━━━━━ MATERIAL TO PROCESS

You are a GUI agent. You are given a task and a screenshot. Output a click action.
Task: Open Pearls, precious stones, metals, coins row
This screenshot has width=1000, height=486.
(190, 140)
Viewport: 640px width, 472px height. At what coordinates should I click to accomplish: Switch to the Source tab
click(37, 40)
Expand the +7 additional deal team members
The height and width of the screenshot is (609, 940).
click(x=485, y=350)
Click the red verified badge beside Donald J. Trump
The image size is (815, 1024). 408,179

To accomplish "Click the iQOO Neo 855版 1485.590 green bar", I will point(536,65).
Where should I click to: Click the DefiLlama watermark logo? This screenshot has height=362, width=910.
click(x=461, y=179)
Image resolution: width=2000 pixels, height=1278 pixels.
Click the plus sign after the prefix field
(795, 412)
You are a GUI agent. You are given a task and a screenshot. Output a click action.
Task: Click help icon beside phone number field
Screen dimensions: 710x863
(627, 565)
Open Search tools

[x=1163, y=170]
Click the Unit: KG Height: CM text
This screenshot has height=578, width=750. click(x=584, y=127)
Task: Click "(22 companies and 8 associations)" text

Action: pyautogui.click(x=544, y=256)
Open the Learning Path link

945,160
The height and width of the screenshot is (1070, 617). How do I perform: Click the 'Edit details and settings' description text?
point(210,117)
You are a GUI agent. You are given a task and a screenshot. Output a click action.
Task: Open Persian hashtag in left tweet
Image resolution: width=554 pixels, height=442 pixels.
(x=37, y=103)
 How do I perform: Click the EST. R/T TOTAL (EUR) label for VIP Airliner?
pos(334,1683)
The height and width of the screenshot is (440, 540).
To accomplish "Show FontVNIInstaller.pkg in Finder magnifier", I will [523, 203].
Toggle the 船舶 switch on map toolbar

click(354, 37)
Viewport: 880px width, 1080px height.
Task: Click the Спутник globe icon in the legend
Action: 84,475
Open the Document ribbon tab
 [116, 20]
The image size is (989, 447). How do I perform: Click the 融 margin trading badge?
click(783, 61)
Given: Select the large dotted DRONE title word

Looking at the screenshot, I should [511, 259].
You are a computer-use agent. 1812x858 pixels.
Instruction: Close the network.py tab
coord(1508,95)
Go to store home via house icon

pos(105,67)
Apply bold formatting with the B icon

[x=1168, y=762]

━━━━━━━━━━

Copy out every line above where "will" is present.

• [SOLUTION TO THE PROBLEM]
To accomplish "Click the iQOO Neo 855版 1485.590 green bar", I will point(536,65).
To accomplish "Show FontVNIInstaller.pkg in Finder magnifier", I will [523, 203].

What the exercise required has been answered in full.